Saved data entries
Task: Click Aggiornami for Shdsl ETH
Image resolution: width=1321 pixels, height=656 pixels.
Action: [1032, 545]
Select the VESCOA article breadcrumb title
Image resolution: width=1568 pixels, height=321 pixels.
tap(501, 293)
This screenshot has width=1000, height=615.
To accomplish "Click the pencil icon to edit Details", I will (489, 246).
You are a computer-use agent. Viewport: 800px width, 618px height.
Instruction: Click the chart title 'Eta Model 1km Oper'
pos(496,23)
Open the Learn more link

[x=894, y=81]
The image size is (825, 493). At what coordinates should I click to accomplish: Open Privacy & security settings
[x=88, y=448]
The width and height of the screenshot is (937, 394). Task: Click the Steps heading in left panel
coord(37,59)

(YOUR TASK) All that is wanted is the lines from the one containing "Instruction: Click the" through the last line of the records, restated word for word.

(TASK OUTPUT)
Instruction: Click the chart title 'Eta Model 1km Oper'
pos(496,23)
Open the Learn more link

[x=894, y=81]
The image size is (825, 493). At what coordinates should I click to accomplish: Open Privacy & security settings
[x=88, y=448]
The width and height of the screenshot is (937, 394). Task: Click the Steps heading in left panel
coord(37,59)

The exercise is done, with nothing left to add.